Sheryl Sandberg - The most prolific woman in tech

Feb 01, 2012

Table of contents:

  1. Sheryl’s education
  2. Working for the US Government
  3. At Google
  4. At Facebook
  5. What’s next for Sheryl?

Sheryl Sandberg, currently the Chief Operations Officer (COO) at Facebook, has already had one of the most illustrious careers in business and technology. Formally of the US Government and Google, Sheryl is one of the most successful and prolific women in business and technology. After her time at Google and the forthcoming Facebook IPO, Sheryl is one of the richest people in Silicon Valley. How did she reach this stage and what does the future hold for her in Silicon Valley or back in Washington DC? Here is a profile of Sheryl Sandberg, the most prolific women in tech.

Sheryl’s education

Sheryl graduated from Harvard with a degree in Economics. A couple of years later she would attend Harvard Business School to get an MBA. It was during her time at Harvard that she met Larry Summers who became her thesis advisor and would later become President of Harvard between 2001 and 2006 (as depicted in The Social Network).

Working for the US Government

Her early relationship with Larry Summers lead her to become Chief of Staff for Summers when he took the position of Secretary of the Treasury under President Bill Clinton. Much of Sheryl’s time working for the US Government was spent in India and Asia where she developed a taste for philanthropy and helping third world nations.

At Google

After her stint in the US Government, Sheryl joined Google and become Vice President of Global Online Sales and Operations where she built and managed the online sales channels for advertising and publishing and operations for consumer products. Sheryl was not a typical Googler as she did not have a degree in Computer Science. Whilst at Google, Sheryl also created the philanthorpy aspect of the search giant’s business

At Facebook

Sheryl would eventually meet Mark Zuckerberg and in March 2008 Sheryl was named as Facebook’s Chief Operations Office. Prior to Sheryl’s role at Facebook, the company was struggling to find a business model and was uneasy with how Facebook should adopt advertising. Sheryl came to the company with a wealth of knowledge and understanding from Google about how the online advertising industry worked. Sheryl lead Facebook’s adoption of advertising and helped create their advertising platform. It was under Sheryl that Facebook finally become profitable. At Facebook, Sheryl oversees sales, marketing, business development, human resources, public policy and communications.

What’s next for Sheryl?

Sheryl has already made the big move from one tech giant to another, but also has the experience and background from her time in the US Government. Sheryl has already proven herself at Google and has turned Facebook from a group of college students with a cool product to a fully fledged and credible business that could IPO for $100 billion. There’s no doubt about Sheryl’s business acumen, so what will she do next?

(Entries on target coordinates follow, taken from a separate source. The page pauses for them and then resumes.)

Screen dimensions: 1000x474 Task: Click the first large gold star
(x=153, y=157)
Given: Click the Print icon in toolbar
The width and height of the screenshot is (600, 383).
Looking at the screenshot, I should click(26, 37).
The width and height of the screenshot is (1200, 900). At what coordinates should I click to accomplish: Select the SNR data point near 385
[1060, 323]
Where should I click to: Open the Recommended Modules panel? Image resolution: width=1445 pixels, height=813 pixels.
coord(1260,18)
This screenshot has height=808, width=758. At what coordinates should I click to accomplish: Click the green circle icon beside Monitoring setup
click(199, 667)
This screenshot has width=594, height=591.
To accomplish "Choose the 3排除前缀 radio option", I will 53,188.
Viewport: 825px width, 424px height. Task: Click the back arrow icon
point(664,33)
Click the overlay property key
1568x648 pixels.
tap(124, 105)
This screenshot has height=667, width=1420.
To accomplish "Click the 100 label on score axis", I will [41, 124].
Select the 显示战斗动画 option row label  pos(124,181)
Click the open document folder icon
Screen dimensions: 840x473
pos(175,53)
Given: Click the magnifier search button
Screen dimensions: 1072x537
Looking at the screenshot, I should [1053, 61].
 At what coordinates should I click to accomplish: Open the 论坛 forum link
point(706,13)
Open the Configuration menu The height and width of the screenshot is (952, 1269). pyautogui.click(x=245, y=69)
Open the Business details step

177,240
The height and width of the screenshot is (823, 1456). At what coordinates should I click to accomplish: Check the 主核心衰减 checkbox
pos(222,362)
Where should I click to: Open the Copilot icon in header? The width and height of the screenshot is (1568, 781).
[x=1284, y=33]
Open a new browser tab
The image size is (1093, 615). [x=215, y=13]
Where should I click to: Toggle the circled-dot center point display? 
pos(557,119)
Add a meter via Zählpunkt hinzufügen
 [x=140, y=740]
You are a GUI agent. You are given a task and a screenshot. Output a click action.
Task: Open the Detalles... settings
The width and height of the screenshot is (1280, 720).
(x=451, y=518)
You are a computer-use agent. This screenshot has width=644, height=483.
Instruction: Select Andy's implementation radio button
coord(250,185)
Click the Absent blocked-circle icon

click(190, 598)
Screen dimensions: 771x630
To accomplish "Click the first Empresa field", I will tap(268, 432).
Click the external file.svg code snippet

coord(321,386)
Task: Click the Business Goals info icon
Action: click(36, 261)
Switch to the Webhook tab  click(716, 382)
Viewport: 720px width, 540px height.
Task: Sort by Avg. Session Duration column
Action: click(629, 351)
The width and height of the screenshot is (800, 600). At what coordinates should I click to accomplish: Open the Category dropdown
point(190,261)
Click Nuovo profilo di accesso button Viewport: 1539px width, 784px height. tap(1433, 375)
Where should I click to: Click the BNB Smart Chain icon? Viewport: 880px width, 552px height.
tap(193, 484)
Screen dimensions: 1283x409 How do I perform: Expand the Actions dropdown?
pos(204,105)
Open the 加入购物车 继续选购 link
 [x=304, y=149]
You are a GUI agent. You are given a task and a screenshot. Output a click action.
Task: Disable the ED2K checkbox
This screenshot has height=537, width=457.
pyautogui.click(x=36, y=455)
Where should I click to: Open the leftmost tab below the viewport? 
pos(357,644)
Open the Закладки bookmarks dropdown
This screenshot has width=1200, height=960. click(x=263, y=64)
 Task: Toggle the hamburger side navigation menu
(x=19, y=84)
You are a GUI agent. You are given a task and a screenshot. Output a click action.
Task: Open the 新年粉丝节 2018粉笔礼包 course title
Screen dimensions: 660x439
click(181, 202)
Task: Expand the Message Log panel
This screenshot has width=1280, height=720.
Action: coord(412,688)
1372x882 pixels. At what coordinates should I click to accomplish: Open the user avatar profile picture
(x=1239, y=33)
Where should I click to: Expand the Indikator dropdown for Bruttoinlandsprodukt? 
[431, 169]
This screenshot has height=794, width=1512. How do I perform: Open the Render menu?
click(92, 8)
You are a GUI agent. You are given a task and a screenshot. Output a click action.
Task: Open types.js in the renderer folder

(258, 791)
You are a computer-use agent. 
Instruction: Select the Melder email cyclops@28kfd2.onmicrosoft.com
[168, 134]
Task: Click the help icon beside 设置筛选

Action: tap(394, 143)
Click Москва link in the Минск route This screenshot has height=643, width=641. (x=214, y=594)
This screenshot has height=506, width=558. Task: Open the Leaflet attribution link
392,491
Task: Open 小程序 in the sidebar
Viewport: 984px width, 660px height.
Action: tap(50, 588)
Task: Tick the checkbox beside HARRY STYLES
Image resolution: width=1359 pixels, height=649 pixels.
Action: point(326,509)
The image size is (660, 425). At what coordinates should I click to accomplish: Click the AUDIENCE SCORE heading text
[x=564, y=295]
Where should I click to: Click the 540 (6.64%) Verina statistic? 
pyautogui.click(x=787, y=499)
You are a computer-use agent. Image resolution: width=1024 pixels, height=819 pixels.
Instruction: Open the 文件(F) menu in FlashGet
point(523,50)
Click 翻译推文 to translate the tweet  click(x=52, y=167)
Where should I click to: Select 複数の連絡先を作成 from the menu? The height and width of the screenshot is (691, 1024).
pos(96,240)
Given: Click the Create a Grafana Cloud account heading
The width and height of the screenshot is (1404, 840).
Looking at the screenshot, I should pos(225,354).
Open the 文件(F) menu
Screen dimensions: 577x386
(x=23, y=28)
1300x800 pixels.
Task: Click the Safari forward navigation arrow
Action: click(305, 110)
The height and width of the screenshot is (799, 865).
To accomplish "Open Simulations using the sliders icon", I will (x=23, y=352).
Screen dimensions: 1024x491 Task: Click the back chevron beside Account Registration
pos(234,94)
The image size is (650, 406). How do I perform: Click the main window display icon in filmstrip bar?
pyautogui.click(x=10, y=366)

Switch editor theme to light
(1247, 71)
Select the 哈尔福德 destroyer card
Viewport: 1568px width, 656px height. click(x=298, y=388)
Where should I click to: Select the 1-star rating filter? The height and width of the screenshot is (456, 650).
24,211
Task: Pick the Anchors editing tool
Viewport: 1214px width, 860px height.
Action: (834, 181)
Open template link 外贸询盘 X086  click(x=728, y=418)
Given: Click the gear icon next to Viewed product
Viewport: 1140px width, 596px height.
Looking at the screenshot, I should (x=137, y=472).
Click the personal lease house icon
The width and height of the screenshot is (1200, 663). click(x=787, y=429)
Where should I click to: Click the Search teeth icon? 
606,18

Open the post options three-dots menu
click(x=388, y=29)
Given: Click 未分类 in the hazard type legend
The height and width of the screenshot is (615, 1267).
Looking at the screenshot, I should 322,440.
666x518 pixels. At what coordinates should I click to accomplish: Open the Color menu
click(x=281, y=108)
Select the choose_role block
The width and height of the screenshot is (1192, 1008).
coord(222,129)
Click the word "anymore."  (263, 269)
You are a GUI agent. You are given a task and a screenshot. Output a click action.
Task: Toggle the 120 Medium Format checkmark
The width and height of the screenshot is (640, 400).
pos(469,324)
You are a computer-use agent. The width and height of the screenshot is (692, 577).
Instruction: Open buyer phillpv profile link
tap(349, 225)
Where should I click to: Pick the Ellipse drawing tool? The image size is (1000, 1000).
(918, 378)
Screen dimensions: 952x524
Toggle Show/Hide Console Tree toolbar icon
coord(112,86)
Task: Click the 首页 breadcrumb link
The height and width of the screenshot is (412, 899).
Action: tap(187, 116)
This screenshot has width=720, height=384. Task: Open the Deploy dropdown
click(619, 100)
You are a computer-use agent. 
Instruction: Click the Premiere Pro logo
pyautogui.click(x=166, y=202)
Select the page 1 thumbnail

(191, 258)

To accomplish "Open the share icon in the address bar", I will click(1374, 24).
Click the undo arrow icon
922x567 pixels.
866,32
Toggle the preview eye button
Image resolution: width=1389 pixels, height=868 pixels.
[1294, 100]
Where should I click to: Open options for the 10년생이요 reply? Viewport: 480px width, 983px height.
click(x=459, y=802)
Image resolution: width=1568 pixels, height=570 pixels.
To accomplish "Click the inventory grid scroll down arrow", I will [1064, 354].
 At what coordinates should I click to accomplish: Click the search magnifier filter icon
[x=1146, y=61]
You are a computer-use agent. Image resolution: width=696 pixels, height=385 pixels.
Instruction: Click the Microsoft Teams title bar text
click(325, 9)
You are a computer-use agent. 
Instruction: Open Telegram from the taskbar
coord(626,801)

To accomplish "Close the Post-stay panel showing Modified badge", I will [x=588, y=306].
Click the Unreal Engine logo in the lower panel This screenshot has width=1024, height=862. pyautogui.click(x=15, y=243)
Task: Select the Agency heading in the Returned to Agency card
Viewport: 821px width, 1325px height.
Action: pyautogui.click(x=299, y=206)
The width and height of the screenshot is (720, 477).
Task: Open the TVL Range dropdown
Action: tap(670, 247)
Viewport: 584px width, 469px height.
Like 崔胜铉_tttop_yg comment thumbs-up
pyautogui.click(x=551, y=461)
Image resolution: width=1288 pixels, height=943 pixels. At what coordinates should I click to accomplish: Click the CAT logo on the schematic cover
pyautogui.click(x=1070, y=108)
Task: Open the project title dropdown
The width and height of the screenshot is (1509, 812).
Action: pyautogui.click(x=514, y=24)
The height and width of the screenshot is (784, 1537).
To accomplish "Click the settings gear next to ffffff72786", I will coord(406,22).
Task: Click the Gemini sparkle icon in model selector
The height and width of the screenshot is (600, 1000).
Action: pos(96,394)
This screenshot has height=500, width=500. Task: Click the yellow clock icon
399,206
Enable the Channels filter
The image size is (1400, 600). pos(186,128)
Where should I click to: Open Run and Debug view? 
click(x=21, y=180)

Sheryl might decide to stay at Facebook after the IPO, although I don’t think she’ll stick around for ever. A high achiever like Sandberg will want to get on to the next challenge. She could also make the move to another up and coming tech giant and once again nurture the business side of the company and mature it along the same lines as Facebook and Google. If she was to do this, she would cement her name in Silicon Valley folklore. However there is one final path Sheryl could take. With her time previously working in the Government, and her ambition to help the world through her philanthropic efforts, could we see Sheryl submit her bit to become the first female US President?